L’importanza di un corretto ricircolo dell’aria
Questo studio è interessante perché anticipa alcune delle sfide che i ristoranti dovranno affrontare quando verrà il momento di riaprire. Basterà mantenere una distanza di sicurezza tra i tavoli? Il naturale comportamento a tavola (considerando che quando si mangia non si indossano mascherine) aumenterà il rischio di contagio e di particelle infette nell’aria? A questo punto non converrà, anche ai ristoranti di alta cucina muniti di dehors, far mangiare gli ospiti all’aria aperta cosa che solitamente non era d’abitudine? Sarà importante avere aria che circola in ogni direzione e con scambi anche con l’esterno? Sono domande per le quali ancora non vi sono risposte, quel che è certo, commentano sempre gli autori dello studio, è che “i ristoratori dovranno essere consapevoli della direzione del flusso d’aria nell’organizzare i tavoli”.

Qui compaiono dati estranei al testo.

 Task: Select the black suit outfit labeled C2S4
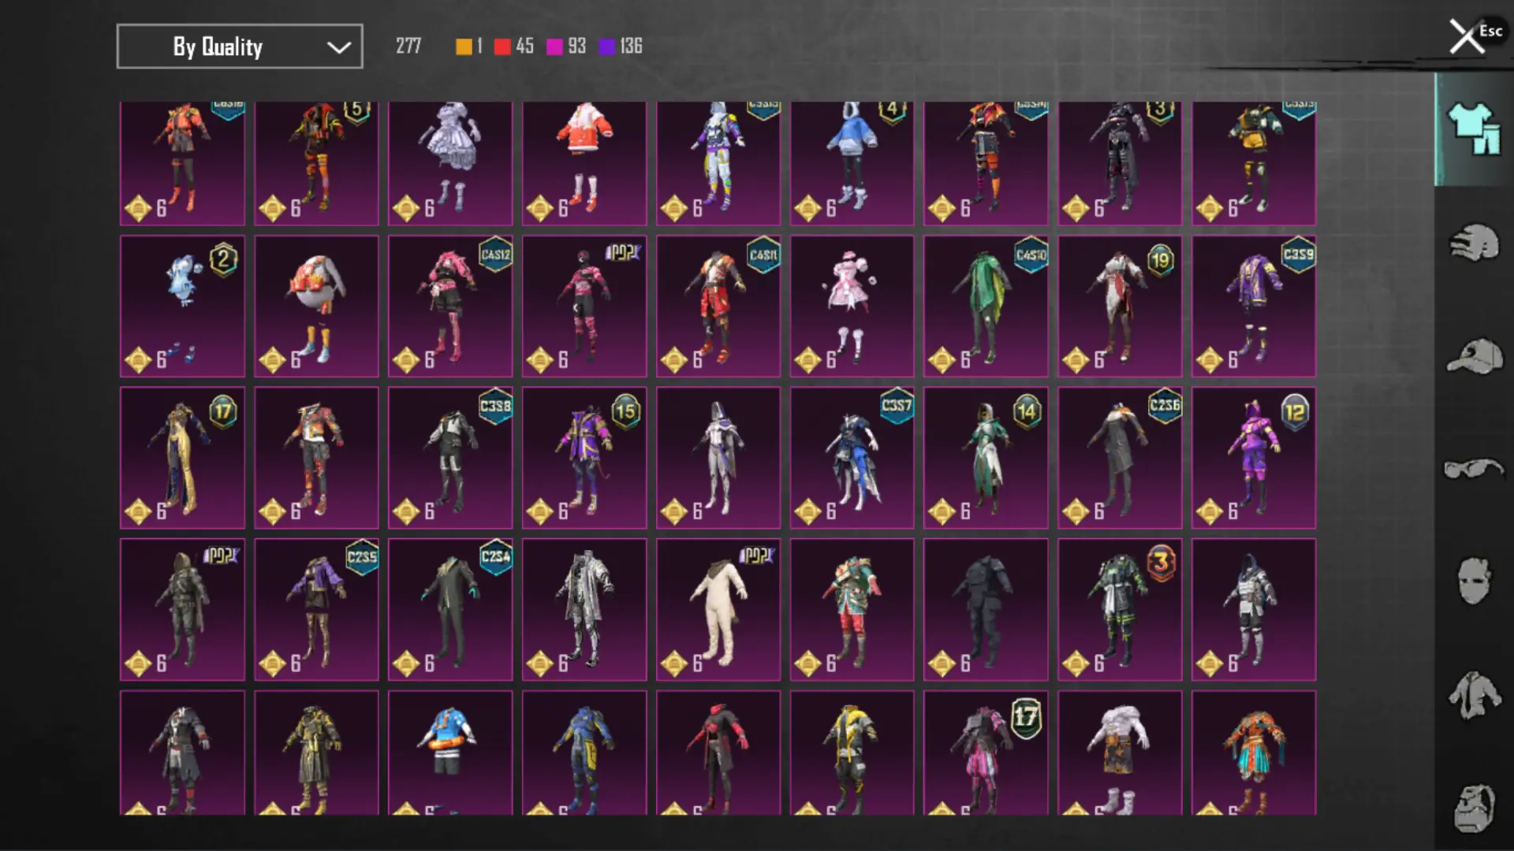pyautogui.click(x=449, y=609)
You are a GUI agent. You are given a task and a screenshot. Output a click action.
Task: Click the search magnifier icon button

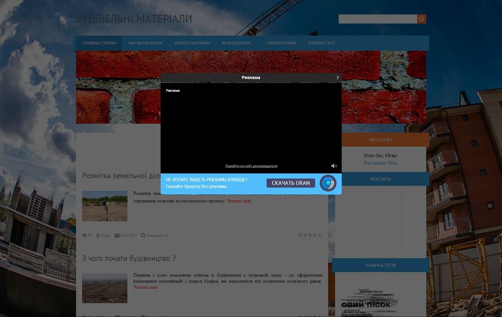[422, 19]
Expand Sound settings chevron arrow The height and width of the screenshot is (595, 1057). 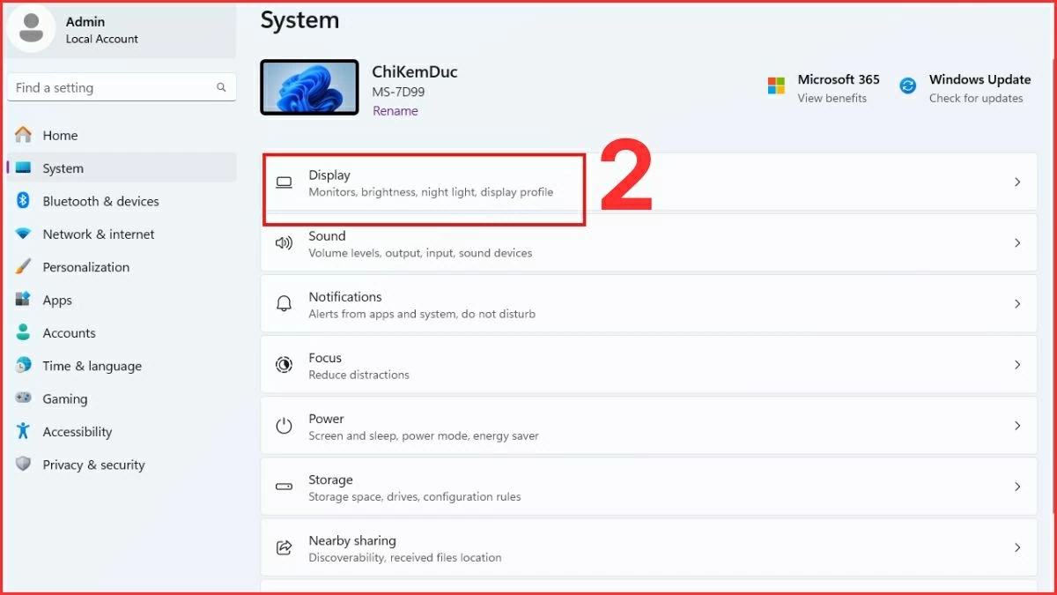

Un elemento ancor più significativo dal momento che tutta o parte della ristorazione potrebbe riaprire in piena estate, quando in alcuni locali si tende a star chiusi dentro con finestre e porte chiuse e aria condizionata accesa. La sensazione – ma serviranno molti altri approfondimenti e chiarimenti scientifici e tecnici – è che in attesa di cure super efficaci e dell’agognato vaccino, sia molto meglio mangiare all’aperto o in ambienti assai ben arieggiati e dotati di scambi d’aria con l’esterno e non solo ricircolo interno. Indubbiamente la sfida di una areazione profonda degli ambienti è una sfida che non riguarda solo la ristorazione (pensiamo anche alle scuole, agli uffici), ma la ristorazione ha delle caratteristiche specifiche (lunga permanenza, impossibilità di tenere sempre la mascherina) che la obbligano a maggiori attenzioni in questo specifico ambito.